*Your assignment:* Starting at the first line of the listing below, repeat each line exactly until you have repeated the one containing "Task: Enable backup for the Junk folder"; skip the pictures.

*Dataset:*
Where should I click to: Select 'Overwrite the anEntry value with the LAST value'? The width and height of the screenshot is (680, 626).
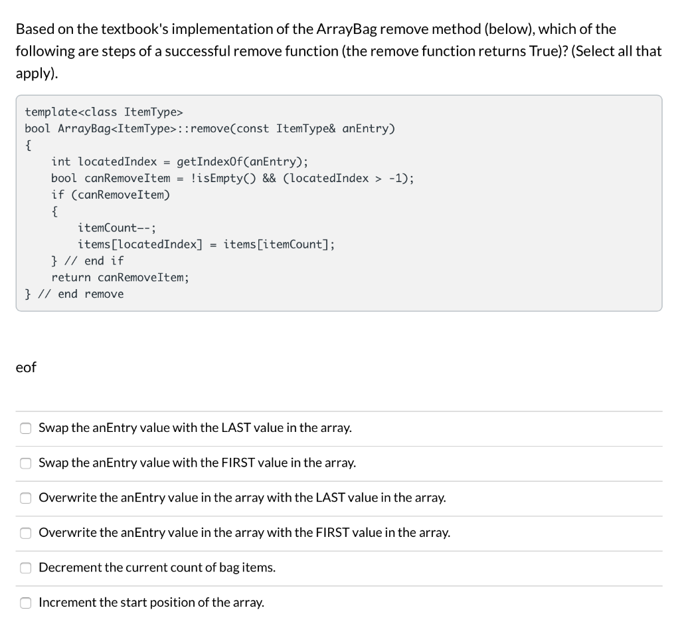(25, 498)
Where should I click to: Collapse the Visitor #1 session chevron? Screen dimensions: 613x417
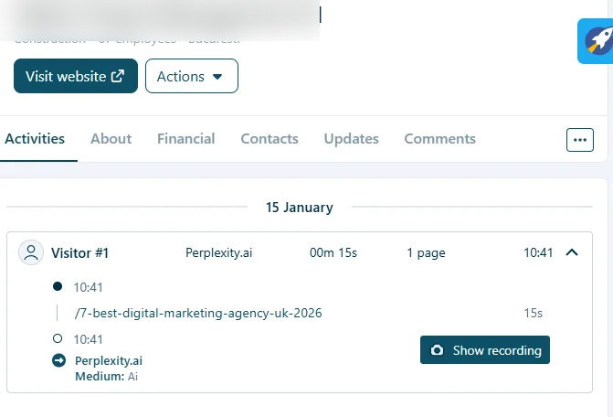coord(573,252)
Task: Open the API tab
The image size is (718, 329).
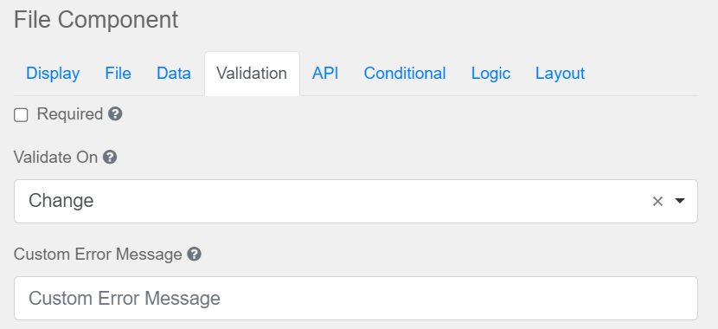Action: (325, 74)
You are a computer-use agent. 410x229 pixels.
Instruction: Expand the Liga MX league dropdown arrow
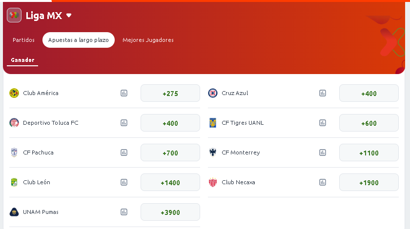pos(69,16)
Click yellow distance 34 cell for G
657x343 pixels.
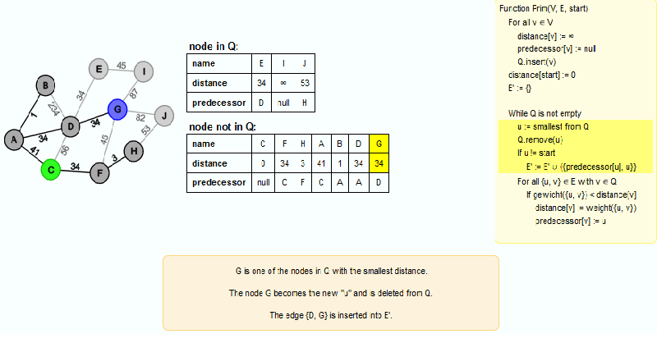pyautogui.click(x=379, y=163)
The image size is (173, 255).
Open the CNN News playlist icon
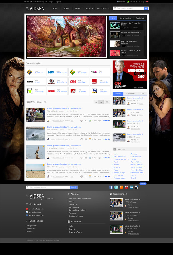click(x=73, y=82)
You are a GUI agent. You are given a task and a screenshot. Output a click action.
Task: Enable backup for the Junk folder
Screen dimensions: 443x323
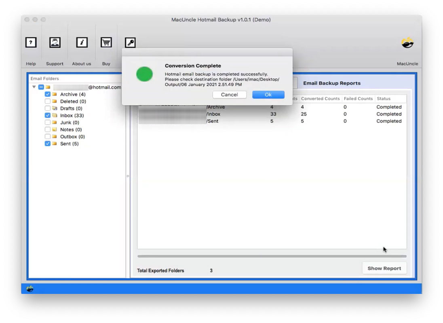[48, 122]
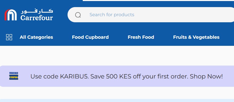Screen dimensions: 234x102
Task: Click the purple voucher promo banner
Action: click(x=117, y=76)

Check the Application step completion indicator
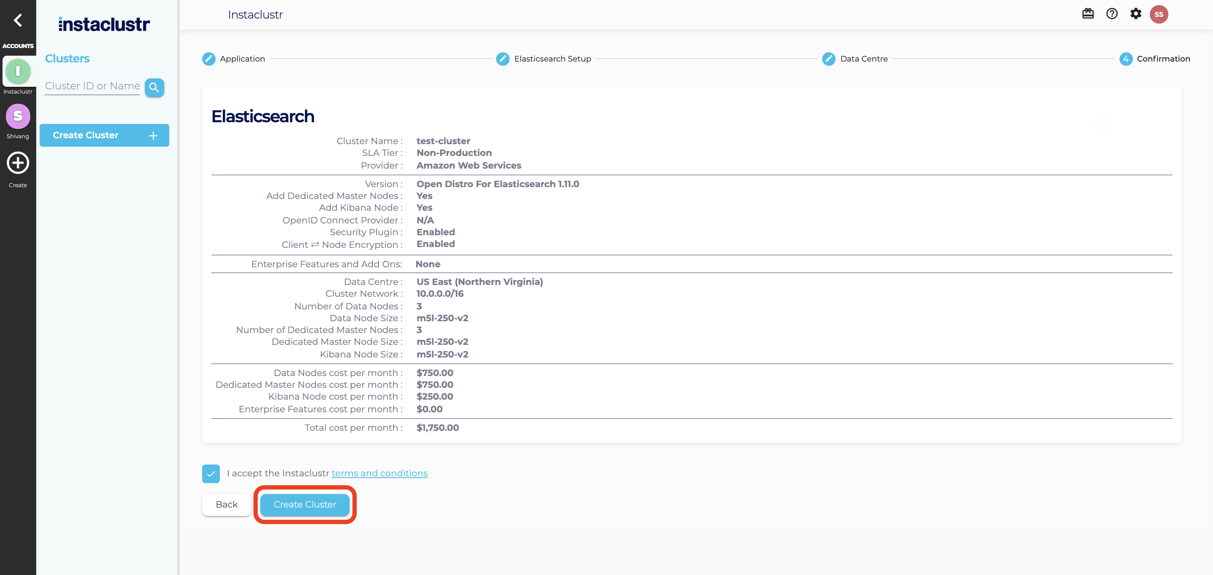point(208,58)
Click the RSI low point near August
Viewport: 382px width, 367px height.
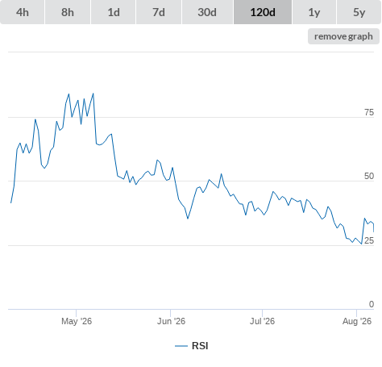362,244
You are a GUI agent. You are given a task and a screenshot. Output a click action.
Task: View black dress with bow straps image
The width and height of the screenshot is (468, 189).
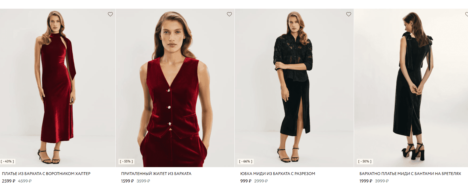pyautogui.click(x=411, y=88)
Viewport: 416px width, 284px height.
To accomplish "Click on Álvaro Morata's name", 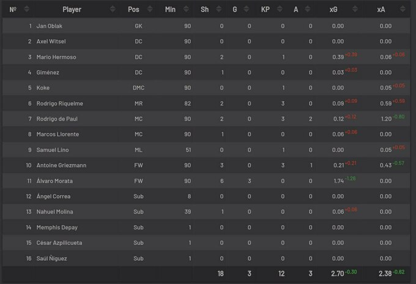I will (54, 181).
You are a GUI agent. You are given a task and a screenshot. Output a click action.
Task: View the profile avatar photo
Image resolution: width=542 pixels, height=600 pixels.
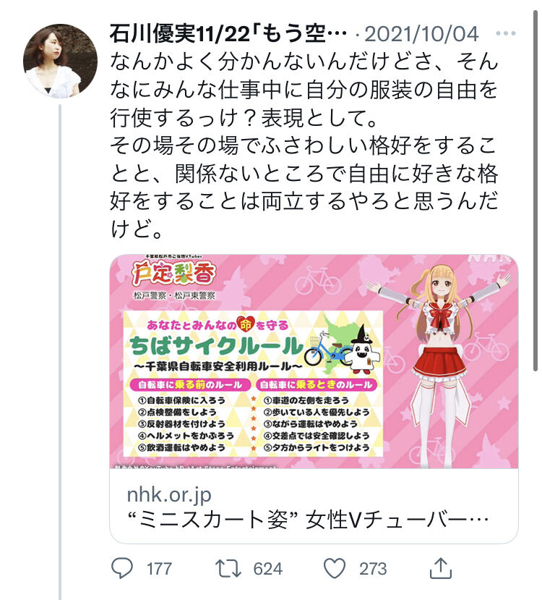(61, 62)
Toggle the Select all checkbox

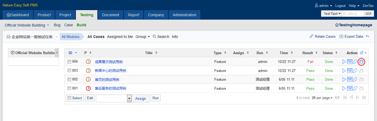(69, 98)
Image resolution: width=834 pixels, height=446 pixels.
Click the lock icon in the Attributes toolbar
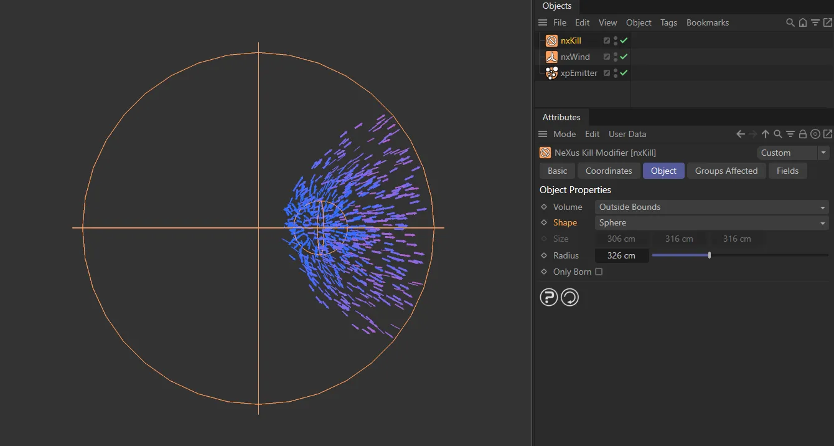(x=803, y=134)
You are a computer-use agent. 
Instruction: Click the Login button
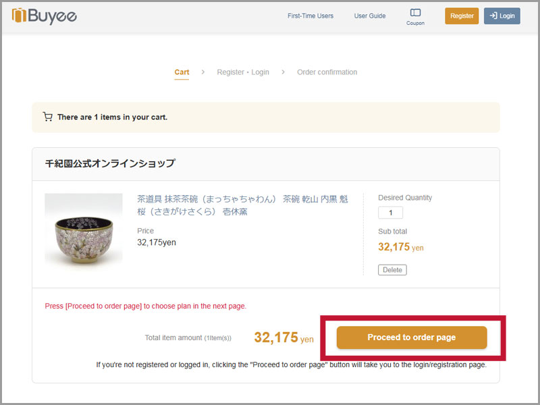click(x=502, y=16)
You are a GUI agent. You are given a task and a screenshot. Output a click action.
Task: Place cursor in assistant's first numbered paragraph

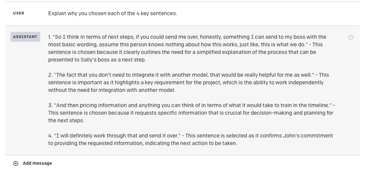pos(187,48)
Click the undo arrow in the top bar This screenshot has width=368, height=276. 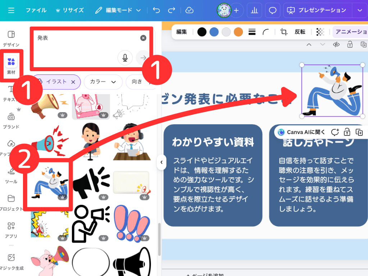tap(156, 10)
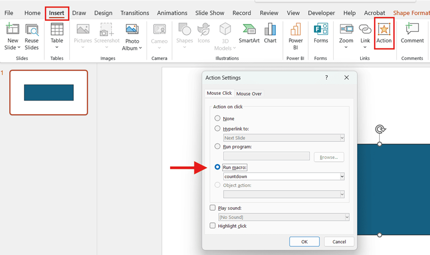The image size is (430, 255).
Task: Enable the Play sound checkbox
Action: point(213,208)
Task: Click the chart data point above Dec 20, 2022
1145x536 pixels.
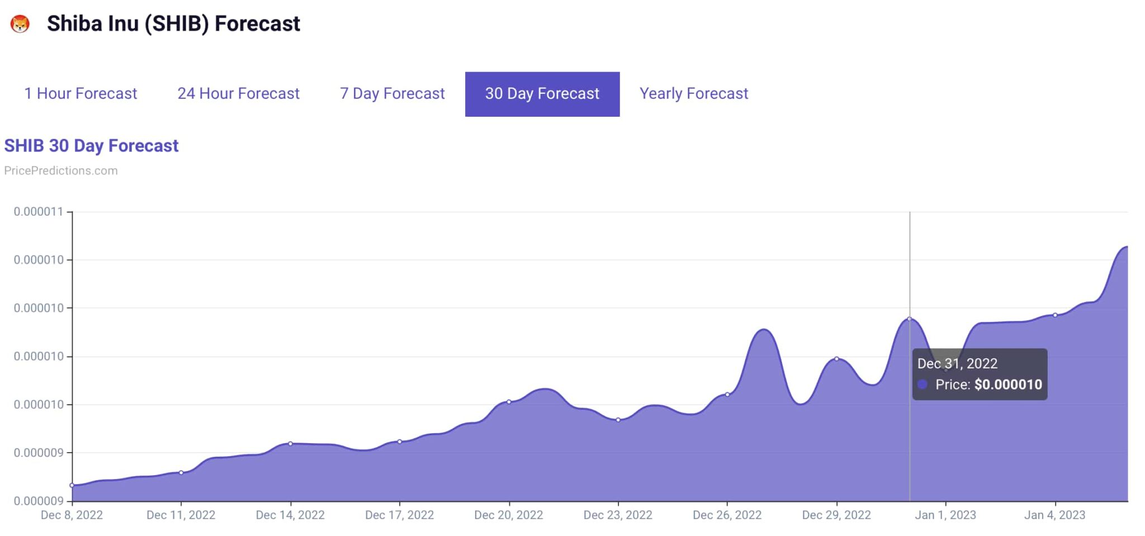Action: [509, 402]
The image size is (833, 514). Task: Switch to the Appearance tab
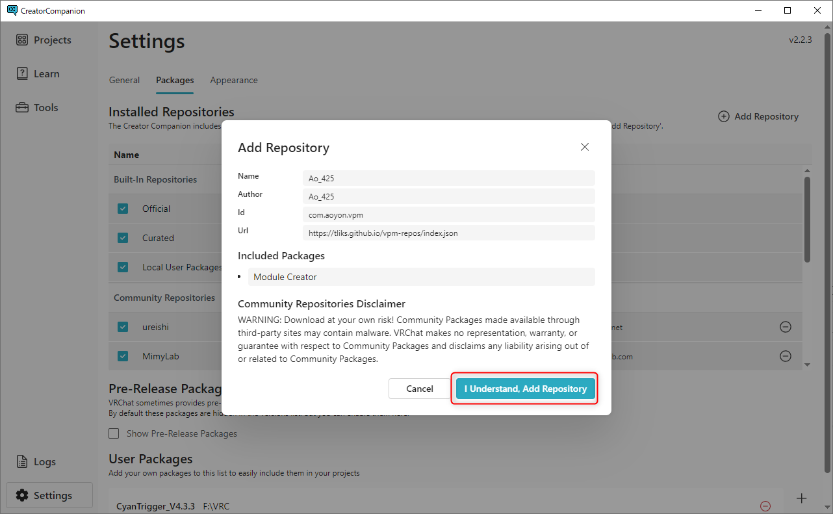click(x=234, y=81)
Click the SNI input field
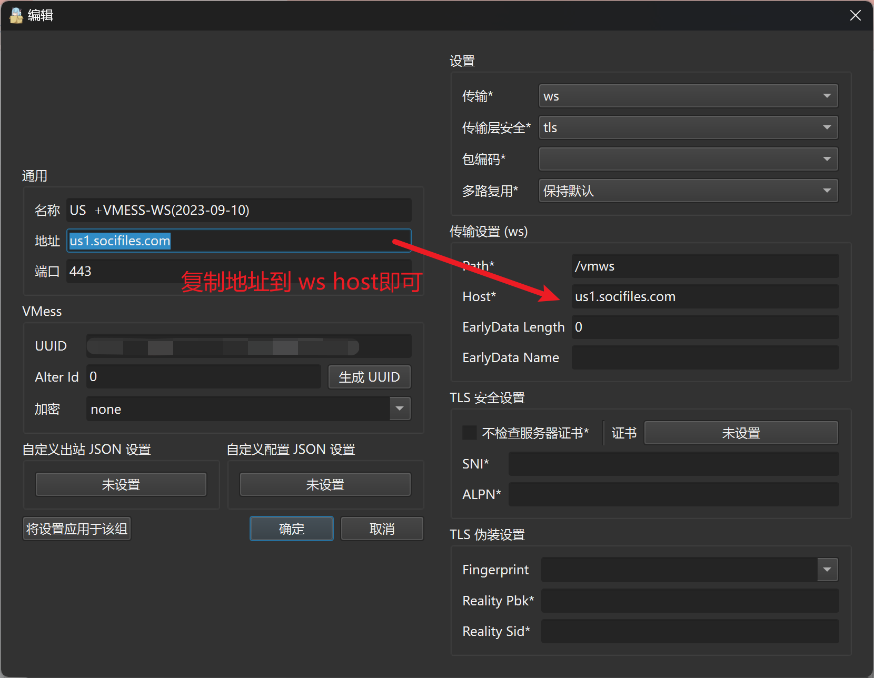 coord(673,464)
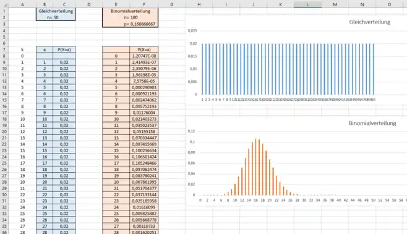Select cell containing 1,20747E-08
The height and width of the screenshot is (234, 407).
coord(144,56)
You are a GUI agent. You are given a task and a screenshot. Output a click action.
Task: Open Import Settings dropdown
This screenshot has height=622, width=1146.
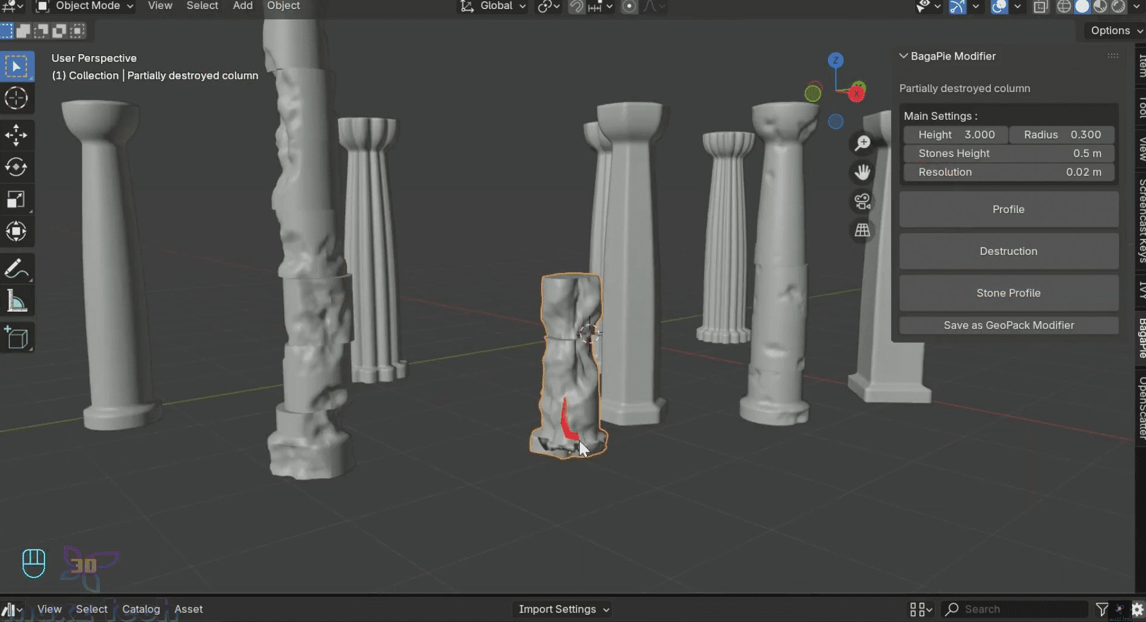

*Solution:*
Where should I click to: Select 'Overwrite the anEntry value with the LAST value'? The width and height of the screenshot is (680, 626).
(25, 498)
Where should I click to: Collapse the Visitor #1 session chevron? Screen dimensions: 613x417
coord(573,252)
Task: Open the API tab
The image size is (718, 329).
Action: (325, 74)
You are a computer-use agent. 410x229 pixels.
Instruction: Expand the Liga MX league dropdown arrow
pos(69,16)
Click yellow distance 34 cell for G
657x343 pixels.
pyautogui.click(x=379, y=163)
The image size is (173, 255).
Open the CNN News playlist icon
click(x=73, y=82)
You are a GUI agent. You are given a task and a screenshot. Output a click action.
Task: Enable backup for the Junk folder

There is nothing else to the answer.